Crisp or lightweight tear-away stabilizer works beautifully on buttonholes because it tears cleanly. Once hooped, draw a straight line down the length of the hoop to use as an alignment mark.
Insert the metal frame of Magna-Hoop Jumbo. It’s not mandatory to use Magna-Hoop Jumbo but it sure does simplify the task.
Place the garment edge next to the drawn line and place Magna-Hoop Jumbo’s acrylic frame on top. Slide magnets into the slots to hold the garment firmly in the hoop.
Attach the hoop to the machine and select the tested (and tweaked) buttonhole design. Rotate the design so it runs perpendicular to the garment edge for horizontal buttonholes. Also, advance to the first stitch to see what end of the buttonhole will stitch first. You want to stitch the end closest to the edge first and sew away from the edge. The fabric will not bulge next to the seam if you do this (a frequent occurrence in manual buttonholes). Rotate or mirror image the design if necessary.
Measure the distance from the garment edge to the end of the buttonhole. For pleasing proportions, it’s best to leave a space between the end of the buttonhole and the garment edge that is half the diameter of the button. For the 2” buttonhole, move the end of the design 1” from the garment edge.
Stitch the buttonhole.
Reposition the design to the next marked position. You won’t have to measure the distance unless you’re changing button sizes. Here I’m stitching the 1” buttonhole.

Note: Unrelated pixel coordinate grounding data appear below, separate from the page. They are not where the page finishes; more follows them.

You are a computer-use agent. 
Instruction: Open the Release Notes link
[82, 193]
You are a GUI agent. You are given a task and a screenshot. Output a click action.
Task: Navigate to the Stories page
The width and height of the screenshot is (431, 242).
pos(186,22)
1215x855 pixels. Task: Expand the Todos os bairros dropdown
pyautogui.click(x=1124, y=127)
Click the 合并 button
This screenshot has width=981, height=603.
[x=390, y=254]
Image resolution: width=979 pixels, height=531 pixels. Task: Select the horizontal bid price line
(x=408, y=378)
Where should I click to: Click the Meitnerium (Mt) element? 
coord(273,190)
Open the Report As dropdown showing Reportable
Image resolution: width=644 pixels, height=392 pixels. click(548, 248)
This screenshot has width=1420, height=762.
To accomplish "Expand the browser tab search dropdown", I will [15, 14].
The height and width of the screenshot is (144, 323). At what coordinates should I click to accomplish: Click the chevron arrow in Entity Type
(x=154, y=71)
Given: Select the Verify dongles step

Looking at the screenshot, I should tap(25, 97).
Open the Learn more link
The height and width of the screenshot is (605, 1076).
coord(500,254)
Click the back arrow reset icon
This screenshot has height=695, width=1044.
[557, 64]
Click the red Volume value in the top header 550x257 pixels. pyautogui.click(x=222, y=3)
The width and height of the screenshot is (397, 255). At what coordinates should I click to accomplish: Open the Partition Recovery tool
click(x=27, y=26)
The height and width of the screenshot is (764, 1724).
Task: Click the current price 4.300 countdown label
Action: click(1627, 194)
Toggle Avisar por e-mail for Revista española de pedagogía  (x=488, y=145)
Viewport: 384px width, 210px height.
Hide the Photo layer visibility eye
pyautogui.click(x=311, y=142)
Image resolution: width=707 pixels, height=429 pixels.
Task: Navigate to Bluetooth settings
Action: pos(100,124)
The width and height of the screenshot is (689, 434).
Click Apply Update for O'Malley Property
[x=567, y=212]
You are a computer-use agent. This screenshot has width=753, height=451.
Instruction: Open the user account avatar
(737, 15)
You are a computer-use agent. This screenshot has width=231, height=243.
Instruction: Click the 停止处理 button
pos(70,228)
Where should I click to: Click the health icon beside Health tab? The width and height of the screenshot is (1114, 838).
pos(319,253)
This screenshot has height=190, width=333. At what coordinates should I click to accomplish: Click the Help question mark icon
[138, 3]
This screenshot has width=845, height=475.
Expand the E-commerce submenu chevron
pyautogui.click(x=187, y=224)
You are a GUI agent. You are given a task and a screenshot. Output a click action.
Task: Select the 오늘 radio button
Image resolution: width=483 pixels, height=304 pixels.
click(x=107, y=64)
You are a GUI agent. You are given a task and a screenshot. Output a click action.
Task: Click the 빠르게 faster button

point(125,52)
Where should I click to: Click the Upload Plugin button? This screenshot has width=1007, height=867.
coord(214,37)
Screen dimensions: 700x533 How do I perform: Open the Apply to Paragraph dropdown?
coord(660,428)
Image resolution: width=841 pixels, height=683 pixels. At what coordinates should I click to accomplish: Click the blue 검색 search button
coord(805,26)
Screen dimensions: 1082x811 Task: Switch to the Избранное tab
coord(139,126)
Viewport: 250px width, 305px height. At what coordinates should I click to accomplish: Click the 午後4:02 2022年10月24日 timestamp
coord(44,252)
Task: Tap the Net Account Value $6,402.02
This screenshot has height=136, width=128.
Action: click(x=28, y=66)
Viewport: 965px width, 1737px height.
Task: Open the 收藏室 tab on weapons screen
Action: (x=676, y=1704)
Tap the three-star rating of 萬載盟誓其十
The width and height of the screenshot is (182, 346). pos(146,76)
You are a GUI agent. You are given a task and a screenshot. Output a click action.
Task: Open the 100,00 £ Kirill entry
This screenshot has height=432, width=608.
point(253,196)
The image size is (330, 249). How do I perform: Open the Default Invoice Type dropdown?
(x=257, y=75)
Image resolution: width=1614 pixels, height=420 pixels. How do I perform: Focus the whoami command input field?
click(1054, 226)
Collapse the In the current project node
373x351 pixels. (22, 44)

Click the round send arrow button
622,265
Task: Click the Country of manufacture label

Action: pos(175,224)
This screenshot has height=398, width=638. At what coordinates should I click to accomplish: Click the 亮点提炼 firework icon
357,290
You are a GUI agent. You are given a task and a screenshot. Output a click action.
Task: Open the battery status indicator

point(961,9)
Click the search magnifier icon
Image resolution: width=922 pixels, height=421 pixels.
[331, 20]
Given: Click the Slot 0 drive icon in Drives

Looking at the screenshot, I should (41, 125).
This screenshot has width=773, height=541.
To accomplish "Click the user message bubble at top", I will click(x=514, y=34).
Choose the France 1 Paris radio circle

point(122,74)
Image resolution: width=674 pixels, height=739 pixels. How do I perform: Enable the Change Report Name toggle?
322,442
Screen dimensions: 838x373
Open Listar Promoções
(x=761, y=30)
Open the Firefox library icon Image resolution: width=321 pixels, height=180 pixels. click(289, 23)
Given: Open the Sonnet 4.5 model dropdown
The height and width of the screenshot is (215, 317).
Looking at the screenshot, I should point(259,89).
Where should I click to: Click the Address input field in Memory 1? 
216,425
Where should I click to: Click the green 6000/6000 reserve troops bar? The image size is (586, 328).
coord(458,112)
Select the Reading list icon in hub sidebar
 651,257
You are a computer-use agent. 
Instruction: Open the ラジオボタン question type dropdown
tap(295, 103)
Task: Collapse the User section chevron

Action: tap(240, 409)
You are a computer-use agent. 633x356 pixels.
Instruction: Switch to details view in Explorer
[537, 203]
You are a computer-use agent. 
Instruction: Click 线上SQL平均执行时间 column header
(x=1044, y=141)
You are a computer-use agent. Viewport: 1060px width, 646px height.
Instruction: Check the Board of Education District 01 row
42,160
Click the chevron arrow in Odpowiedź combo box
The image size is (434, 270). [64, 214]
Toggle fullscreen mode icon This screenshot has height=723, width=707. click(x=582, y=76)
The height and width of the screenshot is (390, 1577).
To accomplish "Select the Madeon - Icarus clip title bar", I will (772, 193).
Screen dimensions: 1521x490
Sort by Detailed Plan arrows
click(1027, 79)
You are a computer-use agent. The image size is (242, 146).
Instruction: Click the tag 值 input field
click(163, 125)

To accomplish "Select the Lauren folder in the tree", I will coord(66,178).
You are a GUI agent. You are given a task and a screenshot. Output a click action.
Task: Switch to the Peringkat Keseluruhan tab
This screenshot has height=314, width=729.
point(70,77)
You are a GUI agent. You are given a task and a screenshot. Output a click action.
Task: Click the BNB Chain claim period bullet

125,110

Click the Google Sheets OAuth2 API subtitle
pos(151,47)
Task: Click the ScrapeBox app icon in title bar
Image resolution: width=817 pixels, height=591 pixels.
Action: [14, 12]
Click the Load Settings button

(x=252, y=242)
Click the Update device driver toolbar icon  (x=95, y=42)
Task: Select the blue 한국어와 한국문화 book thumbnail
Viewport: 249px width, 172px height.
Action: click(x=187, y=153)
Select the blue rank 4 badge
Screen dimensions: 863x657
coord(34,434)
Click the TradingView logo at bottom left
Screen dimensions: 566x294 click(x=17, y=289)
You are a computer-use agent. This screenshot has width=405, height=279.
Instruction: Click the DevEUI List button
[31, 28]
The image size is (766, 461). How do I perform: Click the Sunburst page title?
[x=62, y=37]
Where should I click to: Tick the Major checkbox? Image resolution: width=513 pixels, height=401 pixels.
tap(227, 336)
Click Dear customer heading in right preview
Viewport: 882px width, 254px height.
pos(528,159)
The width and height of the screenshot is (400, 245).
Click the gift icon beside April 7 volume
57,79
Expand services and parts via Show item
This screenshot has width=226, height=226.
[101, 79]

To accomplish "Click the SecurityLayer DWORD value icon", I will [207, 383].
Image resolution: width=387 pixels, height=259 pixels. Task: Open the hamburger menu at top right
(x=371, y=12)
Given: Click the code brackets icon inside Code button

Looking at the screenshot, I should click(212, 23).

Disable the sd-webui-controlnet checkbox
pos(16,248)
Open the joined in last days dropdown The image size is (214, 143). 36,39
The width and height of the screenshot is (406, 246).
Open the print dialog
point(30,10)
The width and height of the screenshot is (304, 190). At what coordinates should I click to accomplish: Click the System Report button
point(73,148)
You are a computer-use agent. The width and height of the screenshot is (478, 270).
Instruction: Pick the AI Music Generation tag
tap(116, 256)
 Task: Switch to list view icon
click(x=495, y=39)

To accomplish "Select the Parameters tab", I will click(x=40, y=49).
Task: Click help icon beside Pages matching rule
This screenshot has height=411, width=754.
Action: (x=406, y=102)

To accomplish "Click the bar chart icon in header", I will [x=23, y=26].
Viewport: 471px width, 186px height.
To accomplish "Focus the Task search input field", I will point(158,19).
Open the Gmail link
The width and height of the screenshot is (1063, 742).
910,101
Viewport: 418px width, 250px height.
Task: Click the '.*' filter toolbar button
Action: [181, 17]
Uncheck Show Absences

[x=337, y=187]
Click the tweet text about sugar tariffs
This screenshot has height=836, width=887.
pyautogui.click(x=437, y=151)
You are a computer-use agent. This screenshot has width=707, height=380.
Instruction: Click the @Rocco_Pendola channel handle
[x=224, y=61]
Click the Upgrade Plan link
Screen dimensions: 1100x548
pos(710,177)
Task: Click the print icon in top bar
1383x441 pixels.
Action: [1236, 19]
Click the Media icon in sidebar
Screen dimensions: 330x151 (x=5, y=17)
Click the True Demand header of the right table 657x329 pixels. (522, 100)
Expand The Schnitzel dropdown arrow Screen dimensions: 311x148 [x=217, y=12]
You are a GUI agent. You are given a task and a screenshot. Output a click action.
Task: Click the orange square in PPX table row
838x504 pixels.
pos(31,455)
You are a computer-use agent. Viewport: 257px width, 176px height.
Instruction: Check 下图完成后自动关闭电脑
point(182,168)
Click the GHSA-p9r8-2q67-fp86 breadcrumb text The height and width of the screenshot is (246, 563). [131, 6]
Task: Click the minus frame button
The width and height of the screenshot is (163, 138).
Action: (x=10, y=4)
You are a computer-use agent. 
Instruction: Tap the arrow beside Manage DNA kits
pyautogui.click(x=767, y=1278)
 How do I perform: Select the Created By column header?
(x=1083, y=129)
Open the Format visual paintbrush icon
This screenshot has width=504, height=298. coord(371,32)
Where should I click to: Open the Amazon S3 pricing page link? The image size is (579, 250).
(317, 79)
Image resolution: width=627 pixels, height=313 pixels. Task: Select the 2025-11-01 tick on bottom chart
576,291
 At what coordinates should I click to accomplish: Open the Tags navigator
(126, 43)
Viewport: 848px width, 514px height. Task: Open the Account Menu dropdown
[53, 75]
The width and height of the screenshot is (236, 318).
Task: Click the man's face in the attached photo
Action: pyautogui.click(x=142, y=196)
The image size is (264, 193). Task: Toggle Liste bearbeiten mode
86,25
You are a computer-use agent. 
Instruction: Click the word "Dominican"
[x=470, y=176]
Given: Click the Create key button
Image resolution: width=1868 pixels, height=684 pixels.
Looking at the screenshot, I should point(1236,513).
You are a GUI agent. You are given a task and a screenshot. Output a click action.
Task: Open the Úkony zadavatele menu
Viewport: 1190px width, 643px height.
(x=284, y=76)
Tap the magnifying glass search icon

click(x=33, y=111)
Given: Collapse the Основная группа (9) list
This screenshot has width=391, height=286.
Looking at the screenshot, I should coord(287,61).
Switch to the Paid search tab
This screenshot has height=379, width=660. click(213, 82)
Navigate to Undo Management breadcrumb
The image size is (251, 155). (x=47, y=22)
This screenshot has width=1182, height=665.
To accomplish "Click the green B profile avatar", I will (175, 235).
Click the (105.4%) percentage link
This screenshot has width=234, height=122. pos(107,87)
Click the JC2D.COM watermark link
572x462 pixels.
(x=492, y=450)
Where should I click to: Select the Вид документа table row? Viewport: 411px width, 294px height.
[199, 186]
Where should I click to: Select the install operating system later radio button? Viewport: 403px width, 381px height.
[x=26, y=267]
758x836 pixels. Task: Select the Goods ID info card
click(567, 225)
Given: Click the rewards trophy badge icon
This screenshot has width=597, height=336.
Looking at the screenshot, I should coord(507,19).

Continue adding the buttonholes until you’ve finished the required quantity.
Remove from the hoop and tear away the stabilizer. Use a seam ripper or a chisel and wood block to open the buttonhole. If using the seam ripper method, insert a pin at one end of the stitch to avoid slicing beyond the buttonhole.
Or place the buttonhole over a wood block, and insert the chisel into the space between the satin stitching. Press down to cut the fabric.
Design Tips: Buttonhole Placement
It can be challenging to determine evenly-spaced buttonhole placement. For garments, mark the widest point of the bust and the top of the garment. Fold the garment, meeting the top mark to the bust mark. Place a third mark at the fold. You now have the positions for the top three buttons. Measure the distance between two buttons. Use that measurement to mark the remainder of the buttons below the bust point.
Place a piece of fusible web (protective paper removed) over the buttonhole area. Stitch the buttonhole. Tear away the excess fusible web. Press the buttonhole with a hot steam iron to melt the fusible web into the satin stitches. Once cooled, cut open the buttonhole. The fusible web will tame the fuzzy fibers.